Like her own body is a traitor working for the enemy.
“You don’t get to do this,” she breathes, voice shaking like it’s trying to climb up her throat and escape.
“I already did,” I point out calmly.
“I didn’t ask for this.”
“No,” I say, slipping my fingers into her mouth without warning, pushing them slowly between her lips until she’s gagging on the taste of herself, on the evidence of her arousal, “you fucking answered for it.”
Her mouth trembles around my knuckles, warm and wet.
And then—
She bites down on my fingers.
Hard enough that I feel teeth.
Not enough to break skin or cause real damage.
But enough to challenge me, enough to throw down the gauntlet.
Enough to dare me to respond.
And I fucking love it, love that she’s still got fight.
I pull my fingers free, slowly, slick with saliva and coated in her defiance, then shove them back between her legs, harder now, pressing against the thin barrier of denim like I might tear it open if she doesn’t open herself first.

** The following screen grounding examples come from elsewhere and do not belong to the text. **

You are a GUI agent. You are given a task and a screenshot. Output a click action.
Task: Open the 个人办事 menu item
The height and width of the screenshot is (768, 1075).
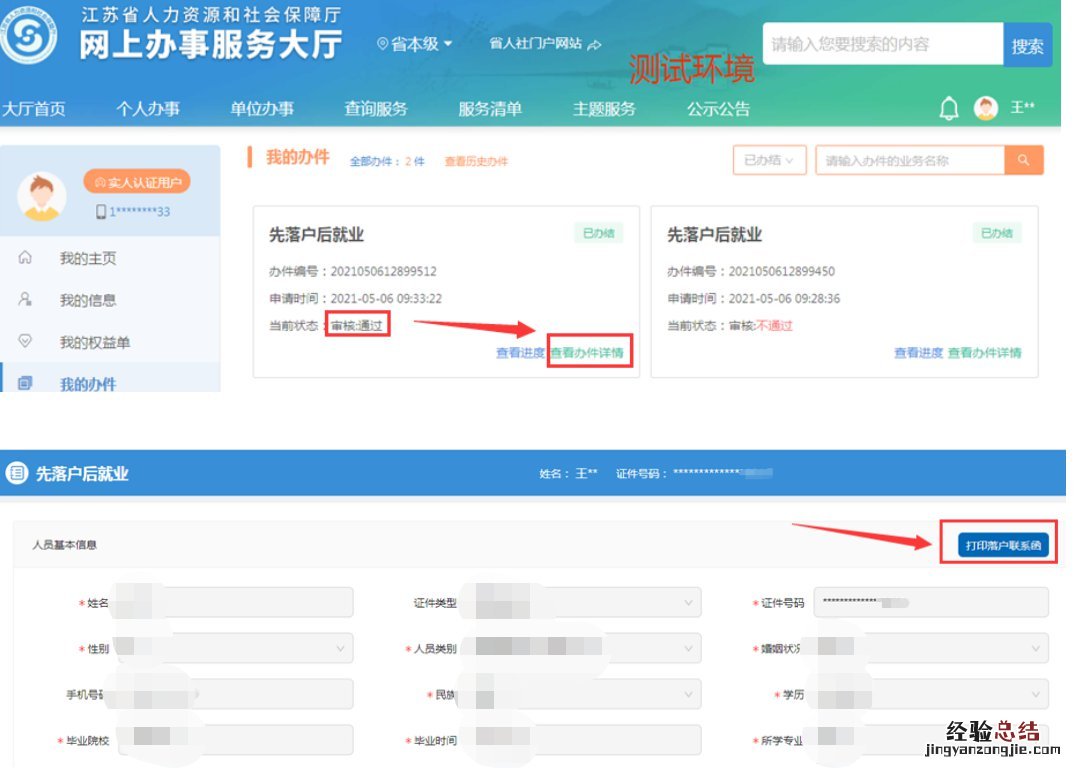click(148, 109)
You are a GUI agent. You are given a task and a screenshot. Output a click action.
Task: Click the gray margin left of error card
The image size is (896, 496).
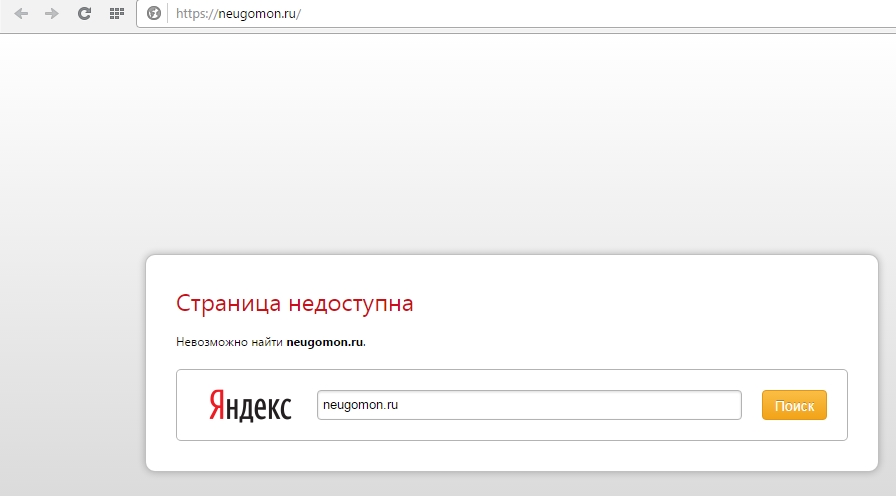point(71,366)
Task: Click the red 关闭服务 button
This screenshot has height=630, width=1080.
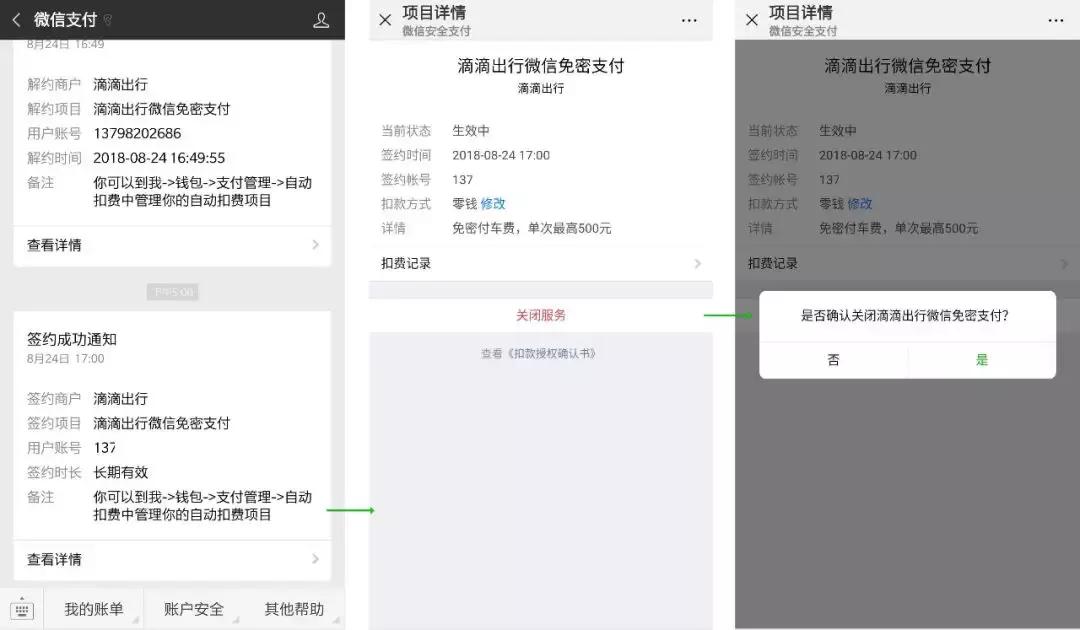Action: [541, 313]
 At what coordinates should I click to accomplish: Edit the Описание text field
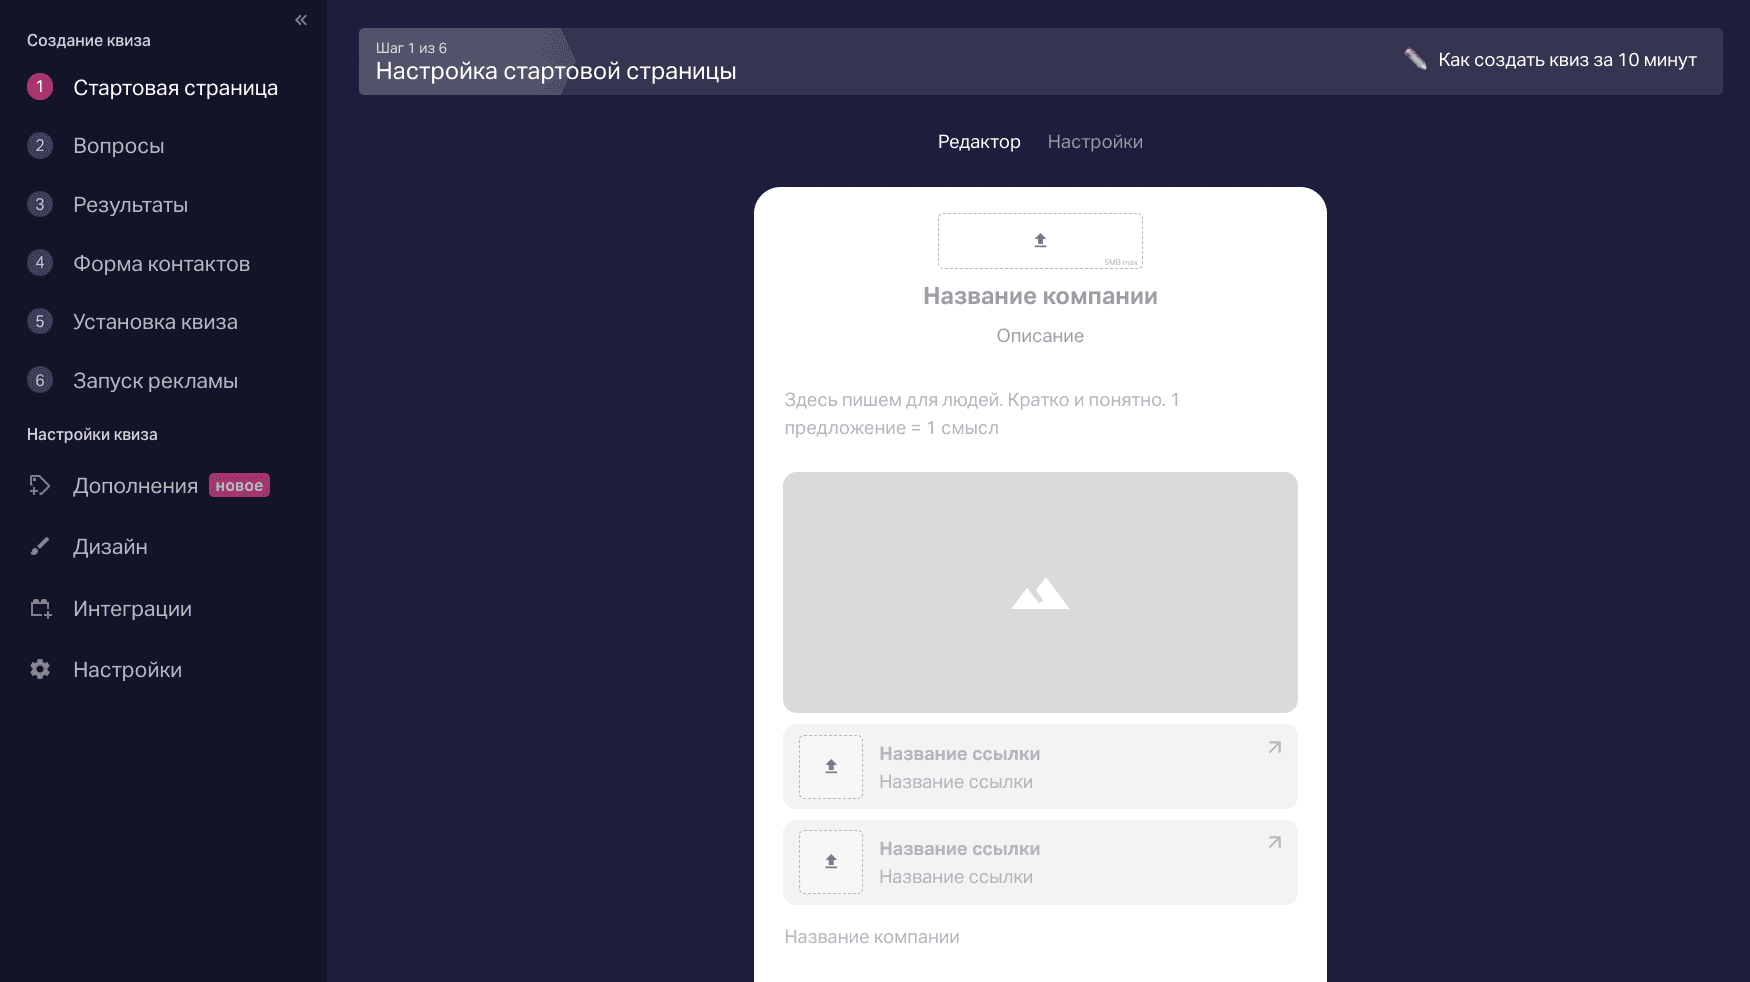click(x=1040, y=336)
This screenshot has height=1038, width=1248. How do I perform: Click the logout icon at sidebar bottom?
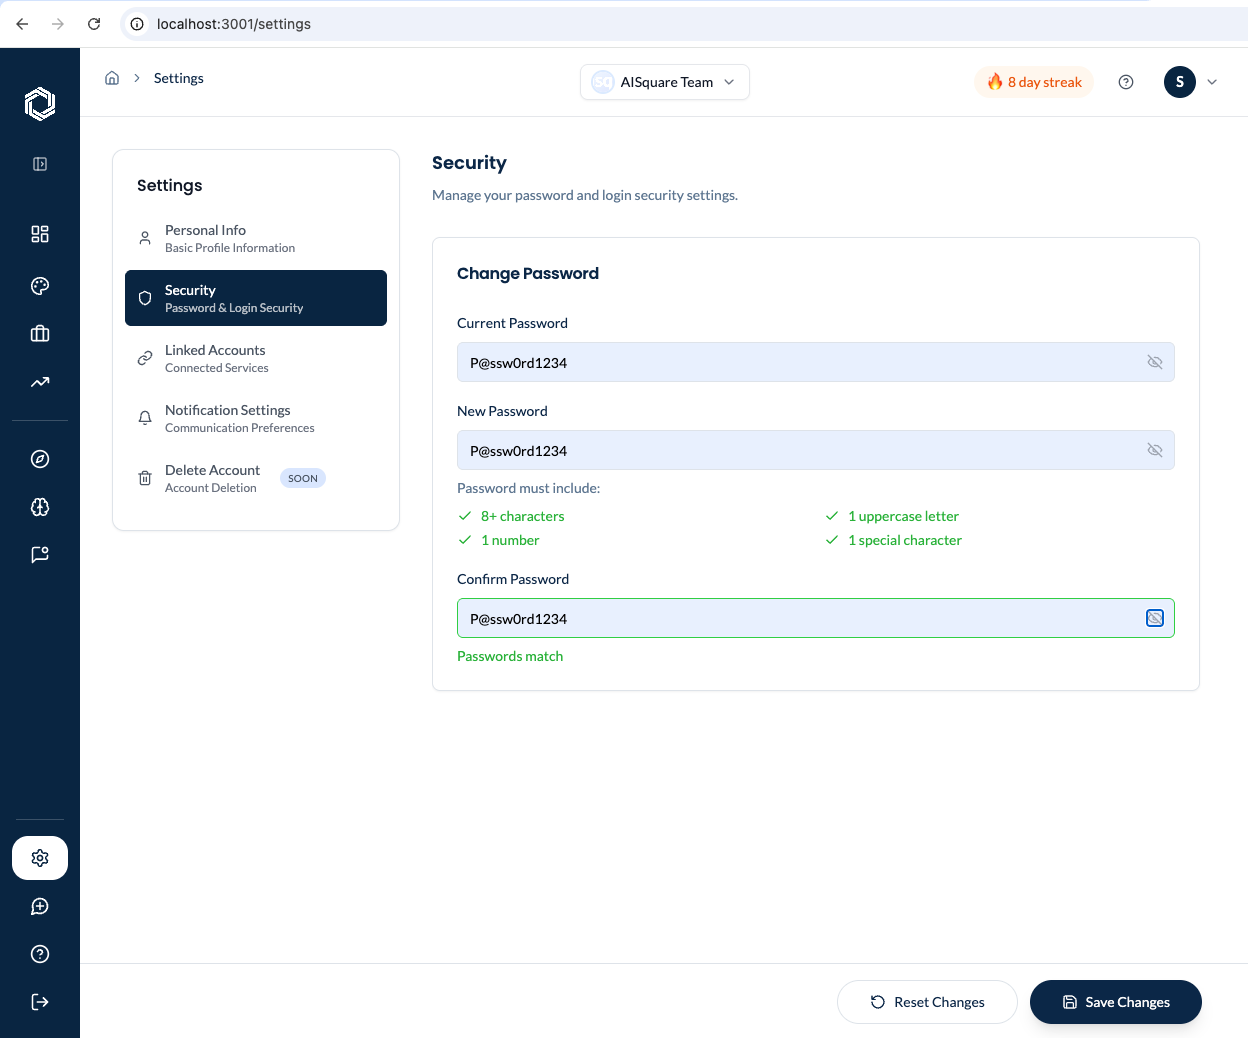[40, 1002]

She gasps, a sound punched from her lungs.
Clutches at my shirt, fingers twisting in the fabric.
And that’s the moment when everything shifts.
That’s when it changes.
She surges forward—not to slap this time.
To kiss.
Mouth crashing into mine like war, all teeth and spit and fury, like if she can just consume me first, I won’t get the chance to own her, like she can reclaim power through aggression.
She’s too late for that strategy because I already do own her.